Exercise requirements |
Rewrite everything from the line containing "This screenshot has height=728, width=743." down to the line containing "Action: (x=916, y=321)", both included, with every line reproduced in full but each coordinate in the answers offset by -36. Reproduce no other lines.

Extracted data |
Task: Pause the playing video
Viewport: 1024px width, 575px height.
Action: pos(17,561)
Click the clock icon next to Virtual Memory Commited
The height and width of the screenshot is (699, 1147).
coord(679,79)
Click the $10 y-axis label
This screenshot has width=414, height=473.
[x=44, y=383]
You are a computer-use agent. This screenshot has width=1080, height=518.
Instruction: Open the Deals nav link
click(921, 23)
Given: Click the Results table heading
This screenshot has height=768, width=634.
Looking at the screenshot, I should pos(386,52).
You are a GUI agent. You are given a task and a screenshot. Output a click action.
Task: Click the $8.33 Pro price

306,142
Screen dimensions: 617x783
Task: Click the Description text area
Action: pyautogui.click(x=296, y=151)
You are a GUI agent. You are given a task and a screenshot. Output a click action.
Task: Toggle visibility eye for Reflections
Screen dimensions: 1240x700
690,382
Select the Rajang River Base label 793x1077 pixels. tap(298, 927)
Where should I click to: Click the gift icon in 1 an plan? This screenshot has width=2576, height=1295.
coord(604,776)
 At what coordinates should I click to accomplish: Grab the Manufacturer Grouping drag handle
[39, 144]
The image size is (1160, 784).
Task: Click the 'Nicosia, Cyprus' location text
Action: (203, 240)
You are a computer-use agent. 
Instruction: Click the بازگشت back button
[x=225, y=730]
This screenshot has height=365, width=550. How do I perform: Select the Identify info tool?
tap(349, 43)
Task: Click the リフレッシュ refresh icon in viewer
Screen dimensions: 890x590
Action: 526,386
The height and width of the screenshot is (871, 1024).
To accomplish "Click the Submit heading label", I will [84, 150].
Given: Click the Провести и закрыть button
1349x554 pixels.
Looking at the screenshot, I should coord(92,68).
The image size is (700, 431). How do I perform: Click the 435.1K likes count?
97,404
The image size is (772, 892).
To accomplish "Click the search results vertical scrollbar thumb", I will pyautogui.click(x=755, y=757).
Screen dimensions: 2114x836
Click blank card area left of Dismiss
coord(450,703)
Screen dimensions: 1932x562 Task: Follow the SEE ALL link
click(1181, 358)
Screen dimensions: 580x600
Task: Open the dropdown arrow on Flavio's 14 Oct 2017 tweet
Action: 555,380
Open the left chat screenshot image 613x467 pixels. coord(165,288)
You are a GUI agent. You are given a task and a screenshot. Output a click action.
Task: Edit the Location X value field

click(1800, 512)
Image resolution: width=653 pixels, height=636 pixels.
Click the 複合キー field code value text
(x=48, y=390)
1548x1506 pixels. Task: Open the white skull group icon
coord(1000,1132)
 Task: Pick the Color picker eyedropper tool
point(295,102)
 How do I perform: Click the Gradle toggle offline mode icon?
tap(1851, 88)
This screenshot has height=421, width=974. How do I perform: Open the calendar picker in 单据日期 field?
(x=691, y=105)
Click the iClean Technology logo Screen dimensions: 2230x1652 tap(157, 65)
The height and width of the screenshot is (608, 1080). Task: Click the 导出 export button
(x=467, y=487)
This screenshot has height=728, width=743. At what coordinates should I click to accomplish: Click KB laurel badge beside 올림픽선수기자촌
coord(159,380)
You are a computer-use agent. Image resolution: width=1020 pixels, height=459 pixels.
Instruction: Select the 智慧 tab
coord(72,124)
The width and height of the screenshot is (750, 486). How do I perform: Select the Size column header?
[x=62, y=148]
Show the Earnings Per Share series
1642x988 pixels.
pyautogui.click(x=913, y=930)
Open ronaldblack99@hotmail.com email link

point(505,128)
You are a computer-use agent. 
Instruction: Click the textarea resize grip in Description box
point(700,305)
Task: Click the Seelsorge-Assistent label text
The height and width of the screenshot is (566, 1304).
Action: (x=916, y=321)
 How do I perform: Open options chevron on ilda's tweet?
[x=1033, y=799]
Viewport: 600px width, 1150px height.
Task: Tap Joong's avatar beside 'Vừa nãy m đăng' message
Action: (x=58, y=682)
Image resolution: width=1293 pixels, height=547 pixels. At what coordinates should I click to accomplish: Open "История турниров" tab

Task output |
This screenshot has height=728, width=743. At what coordinates should I click to accomplish: Click KB laurel badge beside 올림픽선수기자촌
coord(123,344)
You are a computer-use agent. Image resolution: width=1020 pixels, height=459 pixels.
Instruction: Select the 智慧 tab
coord(36,88)
The width and height of the screenshot is (750, 486). How do I perform: Select the Size column header?
[x=26, y=112]
Show the Earnings Per Share series
1642x988 pixels.
pyautogui.click(x=877, y=894)
Open ronaldblack99@hotmail.com email link

point(469,92)
You are a computer-use agent. 
Instruction: Click the textarea resize grip in Description box
point(664,269)
Task: Click the Seelsorge-Assistent label text
The height and width of the screenshot is (566, 1304).
Action: (x=880, y=285)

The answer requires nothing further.